§ Work required: Write out each line from the data below that includes the word "This".

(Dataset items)
----

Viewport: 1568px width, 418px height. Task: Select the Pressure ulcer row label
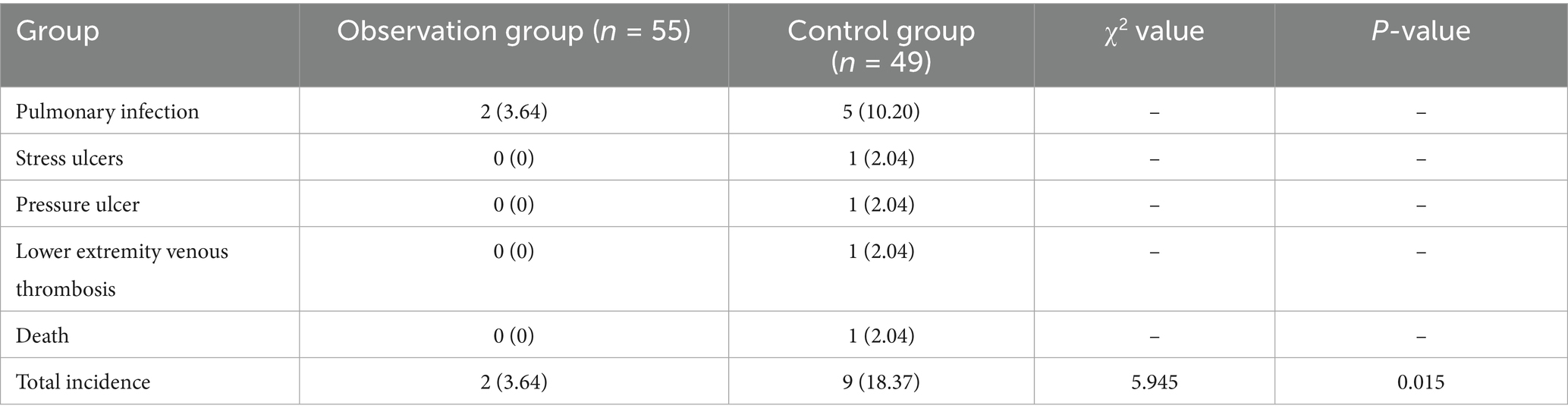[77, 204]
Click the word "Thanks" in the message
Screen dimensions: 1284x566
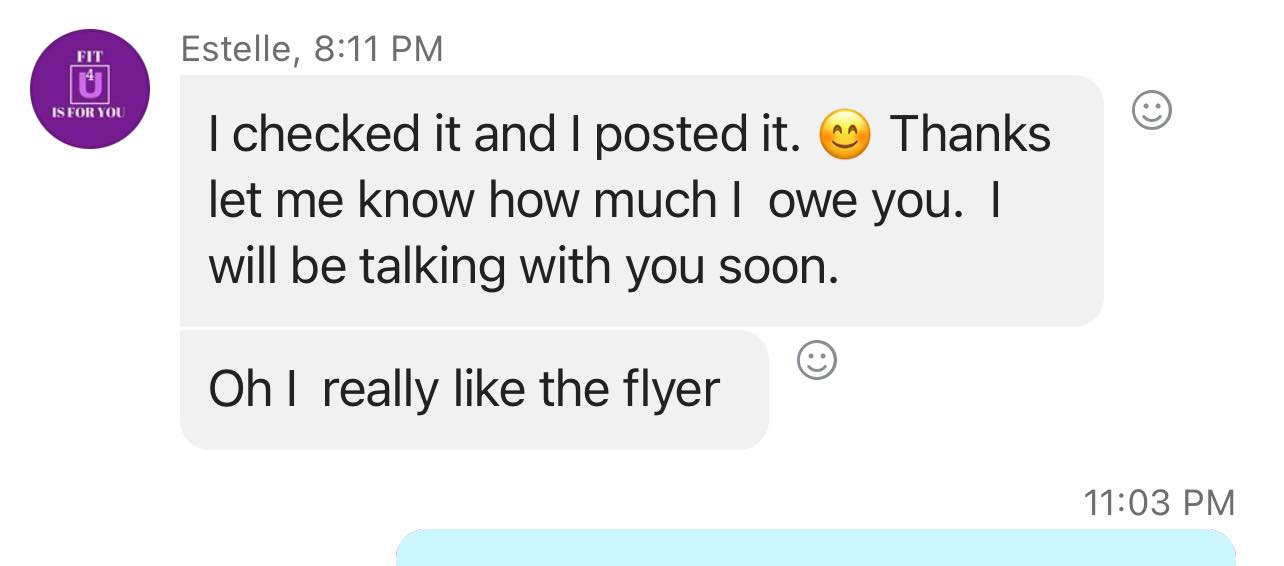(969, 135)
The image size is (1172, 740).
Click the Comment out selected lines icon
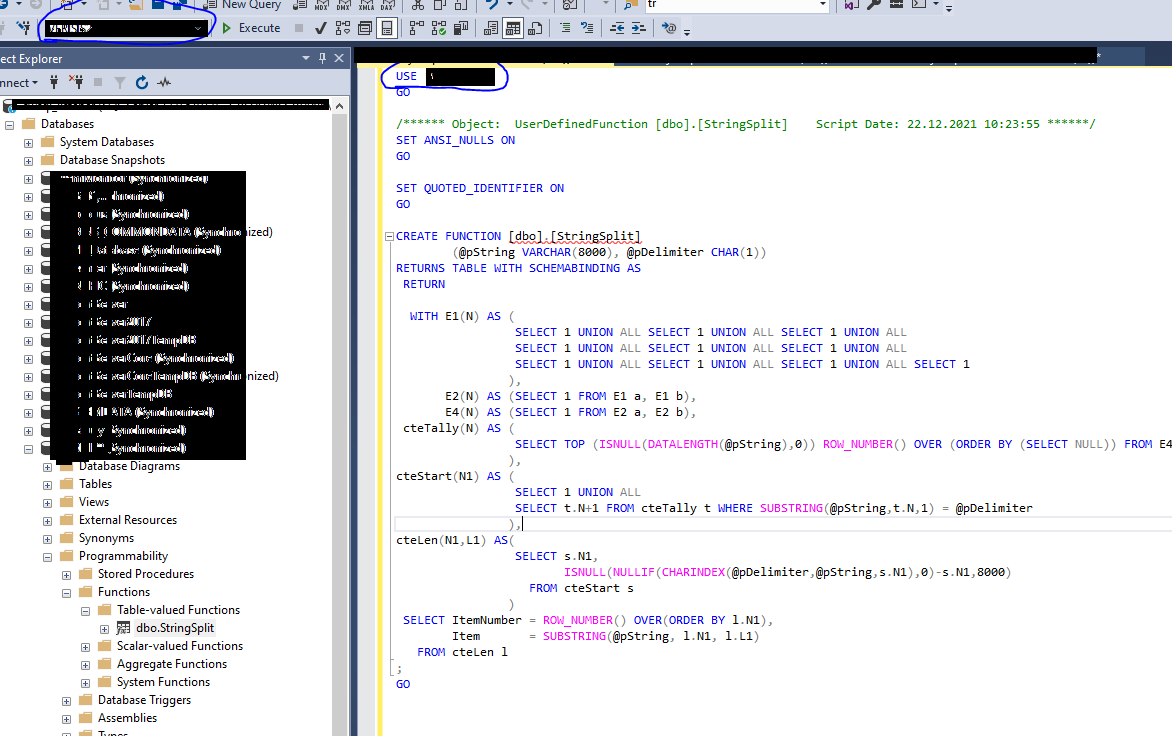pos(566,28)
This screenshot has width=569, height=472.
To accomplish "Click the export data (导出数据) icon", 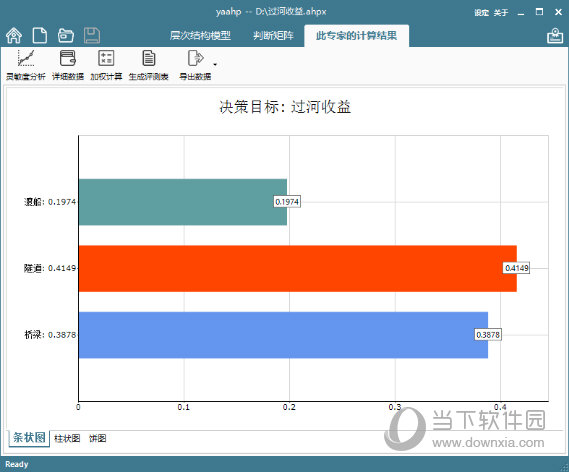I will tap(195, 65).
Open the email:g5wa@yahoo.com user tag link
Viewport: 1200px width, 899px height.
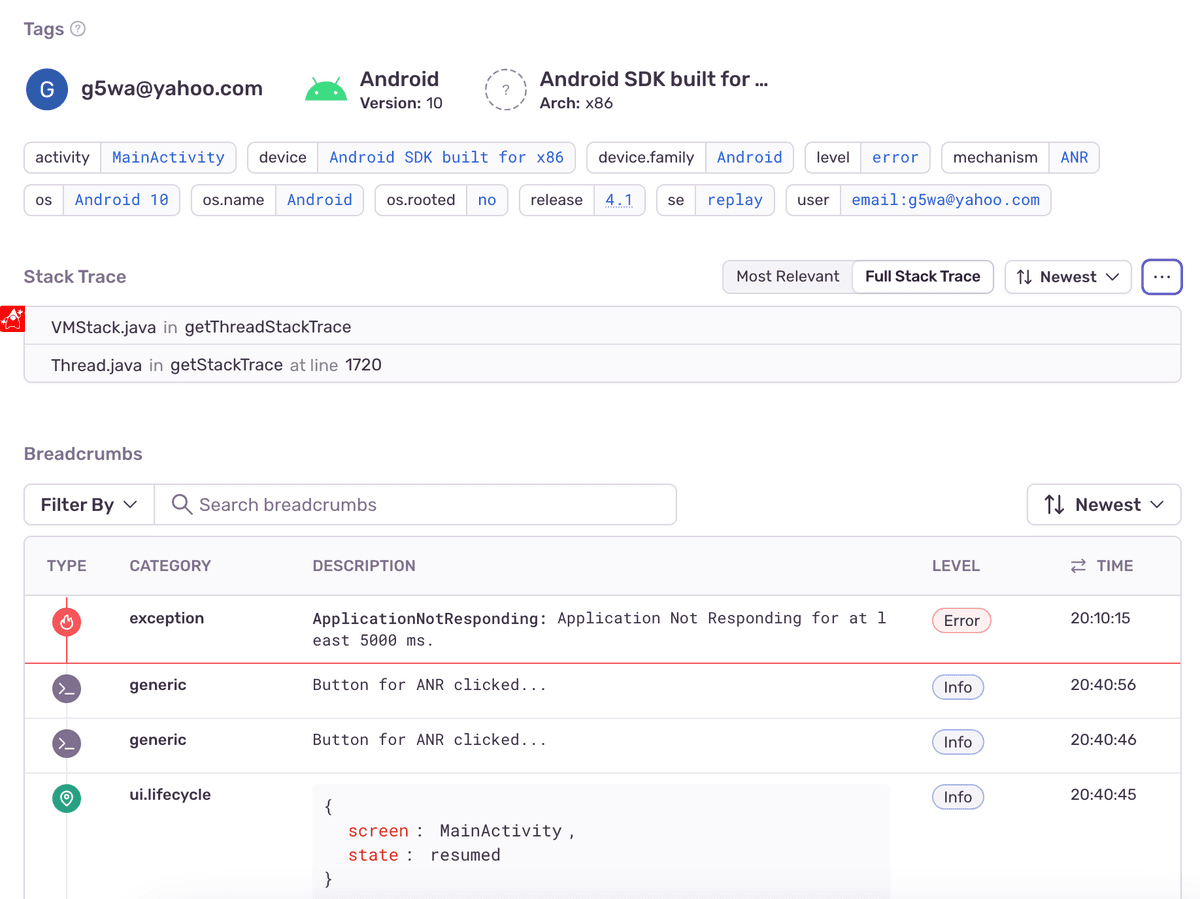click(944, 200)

----

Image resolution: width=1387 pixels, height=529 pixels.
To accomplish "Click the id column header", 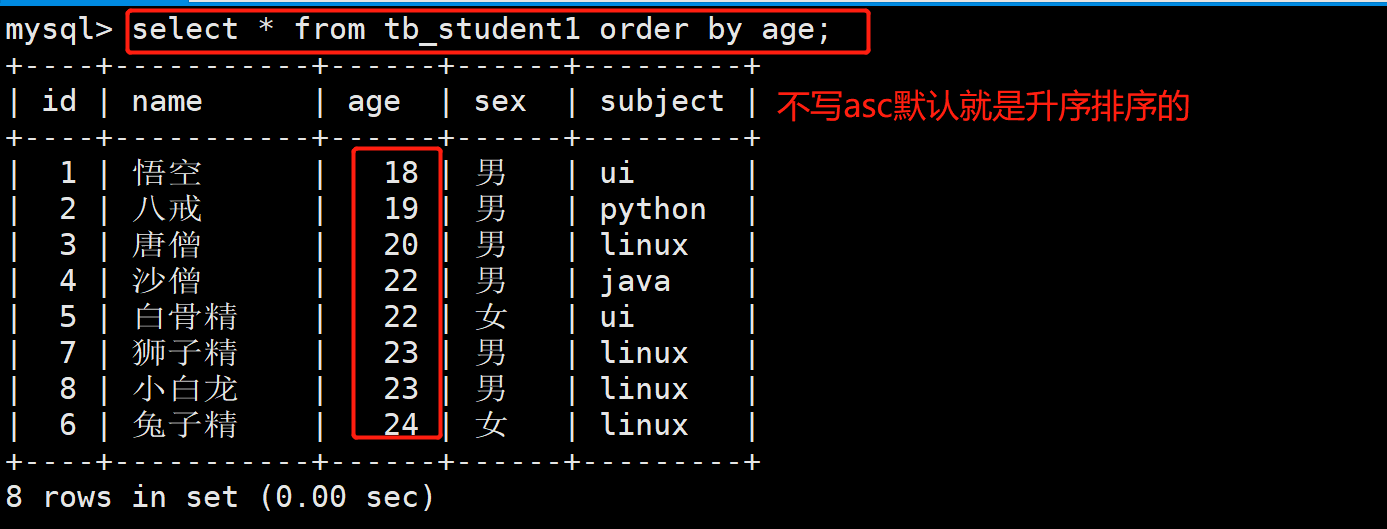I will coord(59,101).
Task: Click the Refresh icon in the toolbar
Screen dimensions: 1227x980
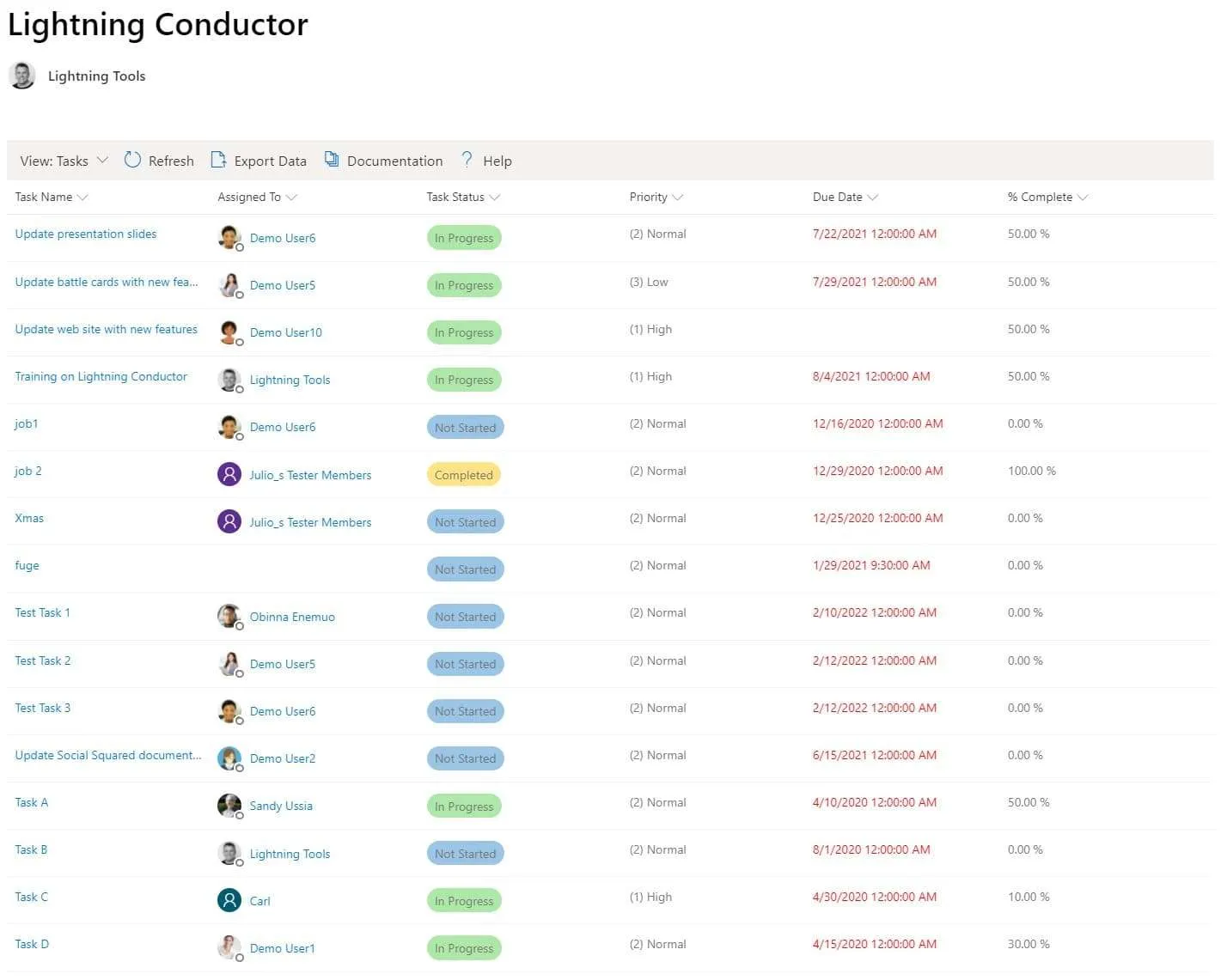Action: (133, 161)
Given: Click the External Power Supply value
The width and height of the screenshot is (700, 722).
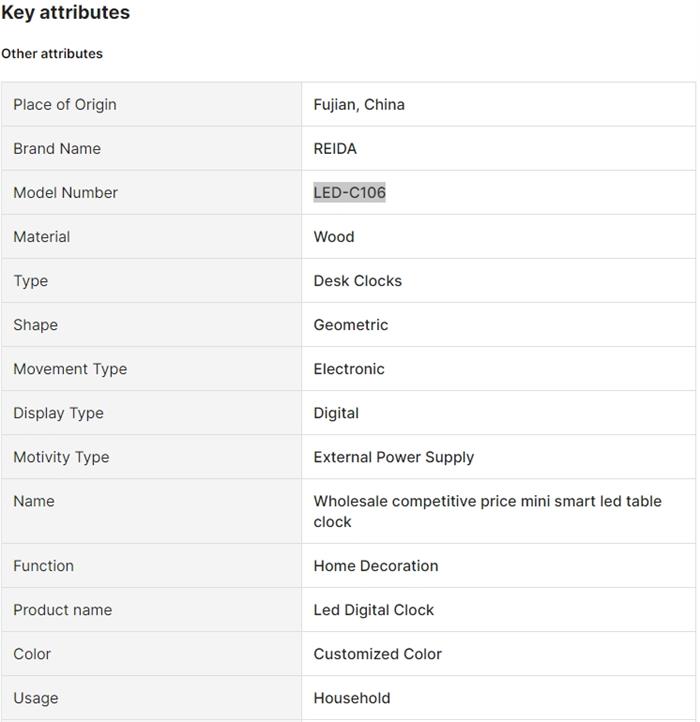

----

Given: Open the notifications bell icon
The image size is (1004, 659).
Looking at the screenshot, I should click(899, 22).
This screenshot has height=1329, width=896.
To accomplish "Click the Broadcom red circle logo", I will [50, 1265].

----

§ Your solution:
This screenshot has width=569, height=472.
This screenshot has height=1329, width=896.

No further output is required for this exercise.